Stored dataset items:
Start of Block

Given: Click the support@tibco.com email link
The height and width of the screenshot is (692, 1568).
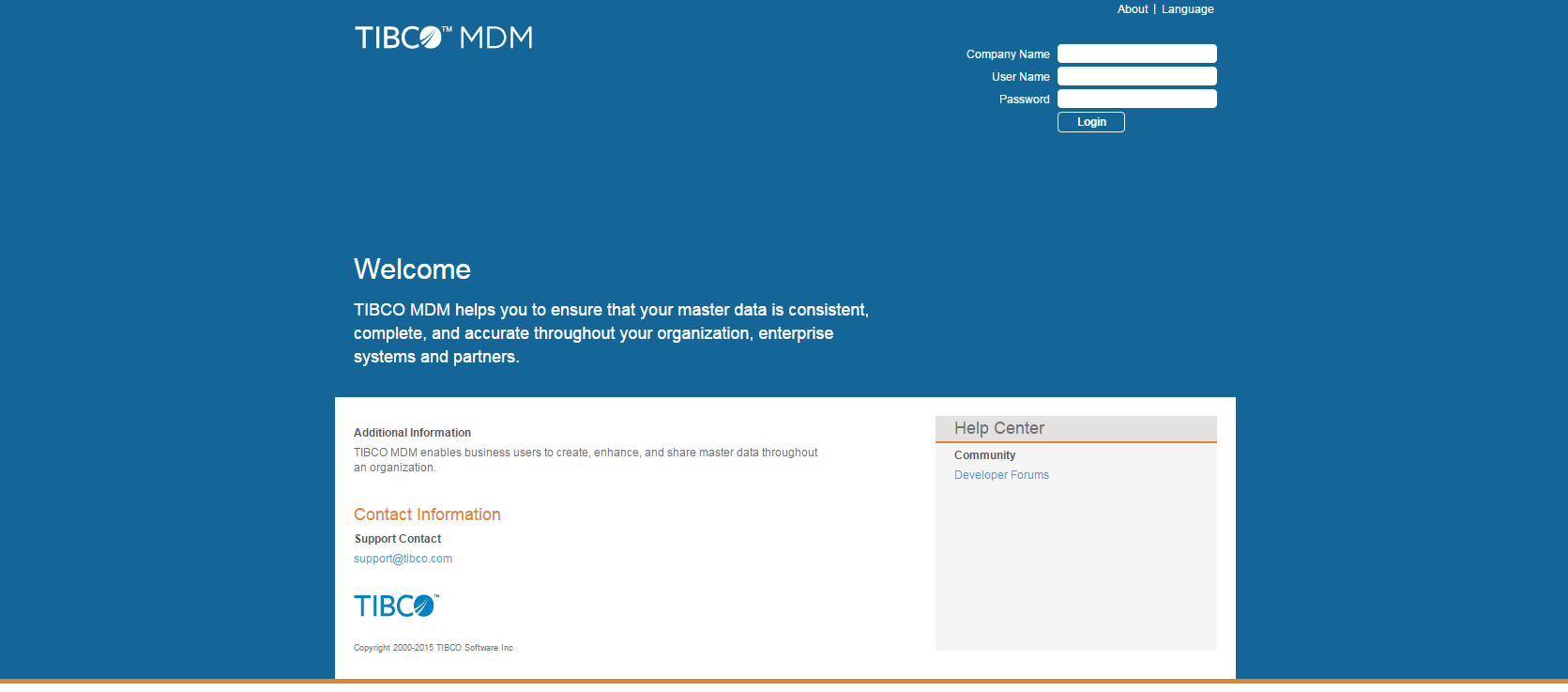Looking at the screenshot, I should [x=403, y=559].
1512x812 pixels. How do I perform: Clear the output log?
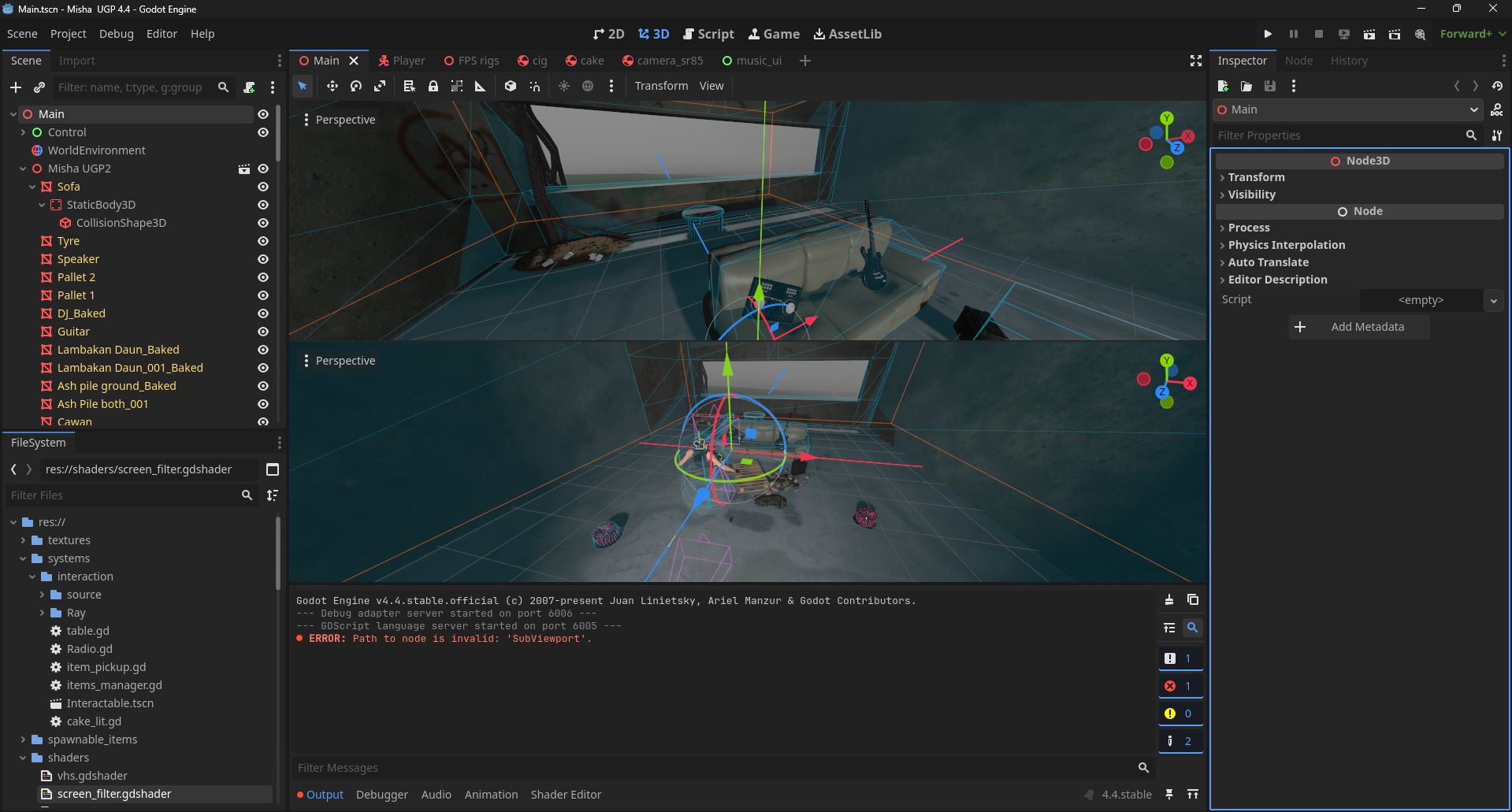[x=1169, y=600]
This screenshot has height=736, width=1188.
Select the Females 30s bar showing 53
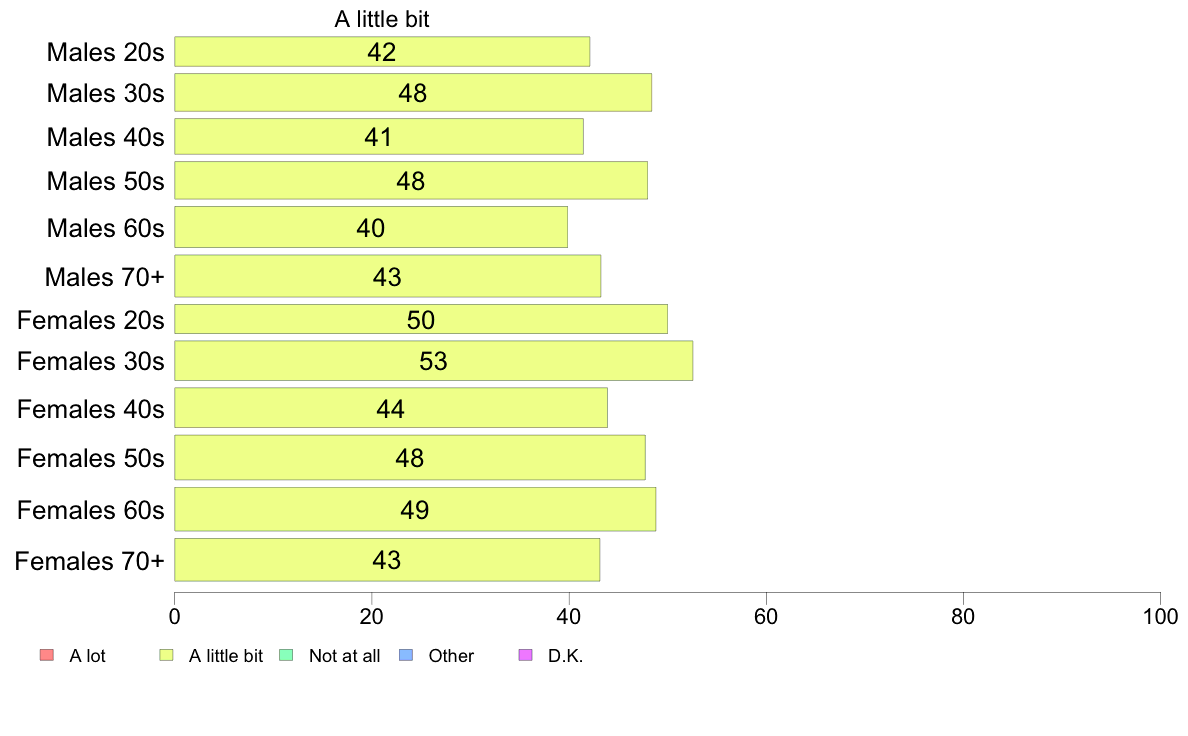pos(433,361)
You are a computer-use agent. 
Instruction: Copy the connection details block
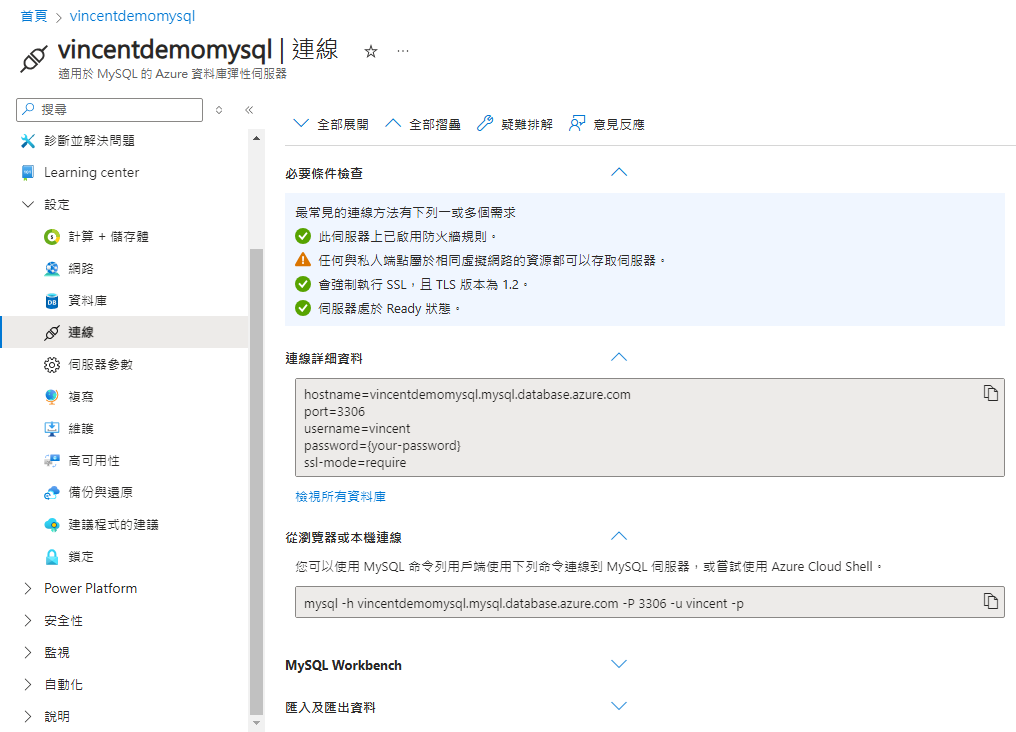[990, 393]
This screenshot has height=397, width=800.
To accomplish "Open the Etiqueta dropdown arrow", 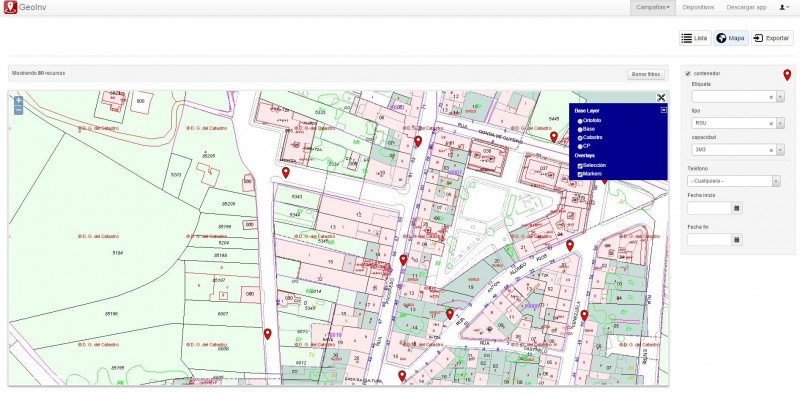I will 780,96.
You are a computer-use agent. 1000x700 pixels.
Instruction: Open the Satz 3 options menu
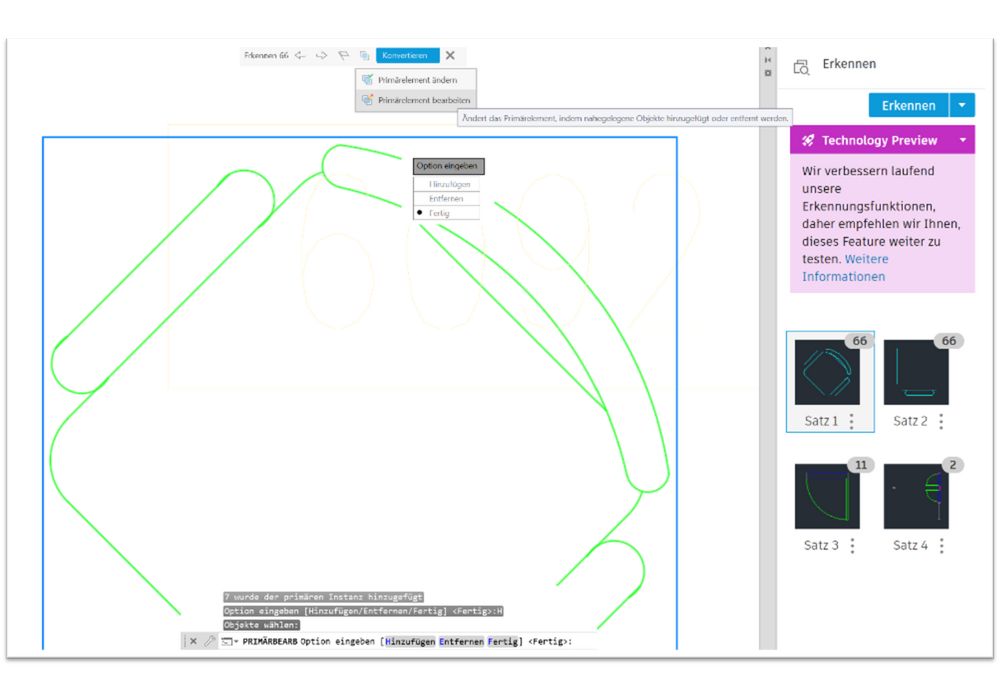[x=851, y=545]
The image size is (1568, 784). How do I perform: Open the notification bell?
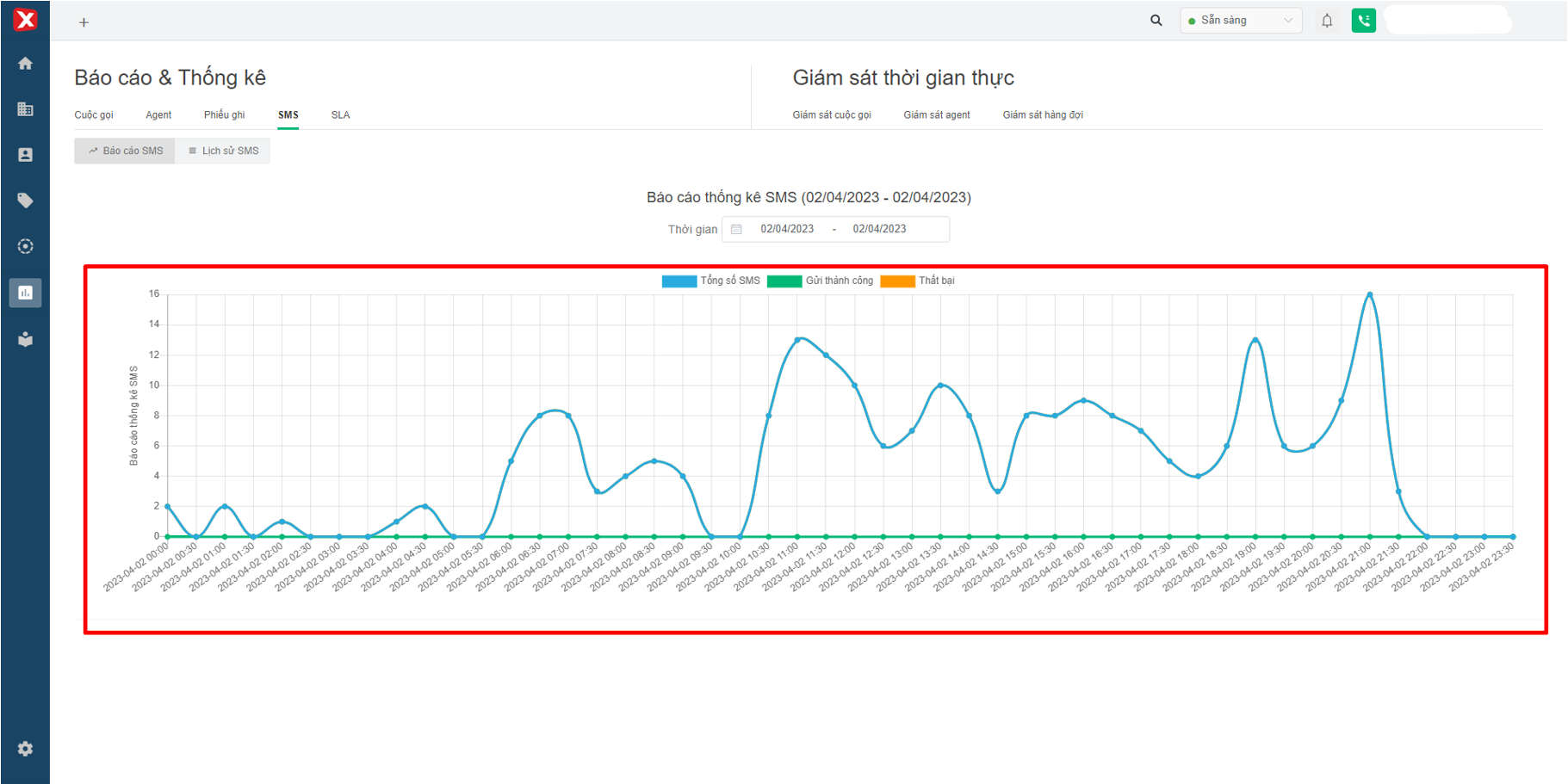1327,21
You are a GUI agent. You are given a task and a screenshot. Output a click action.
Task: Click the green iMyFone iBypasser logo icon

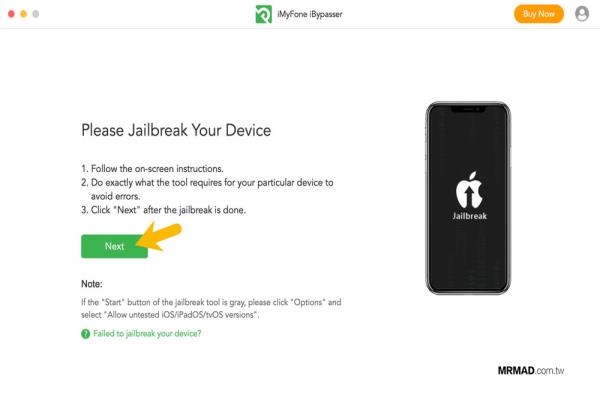point(263,14)
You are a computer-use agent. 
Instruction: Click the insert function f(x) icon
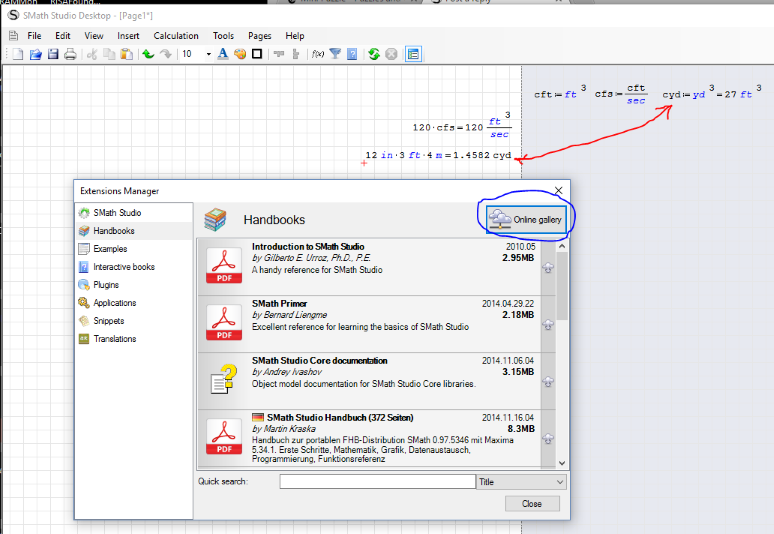tap(318, 54)
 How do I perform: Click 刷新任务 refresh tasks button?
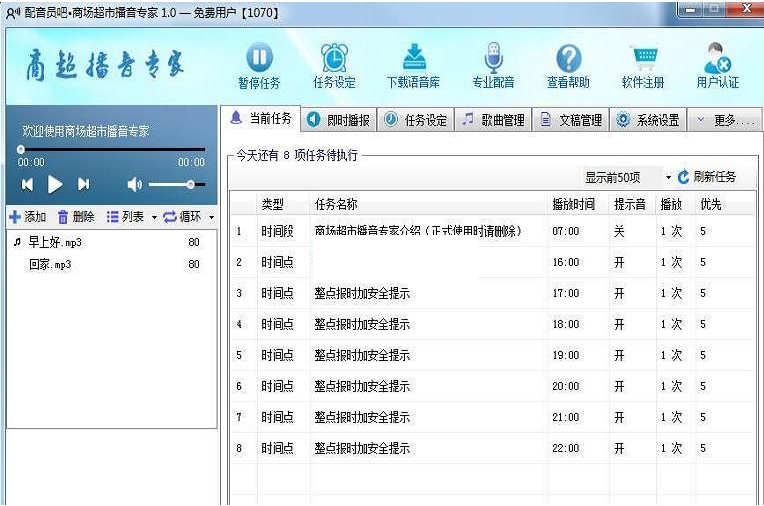[x=706, y=177]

End of Block

**What to do:** Search the records for lines holding the word "agent", then copy each line you find.

**Output for this exercise:**
You are a computer-use agent. 
You are a computer-use agent. 1000x700 pixels.
You are a GUI agent. You are given a task and a screenshot. Output a click action.
You are a computer-use agent. 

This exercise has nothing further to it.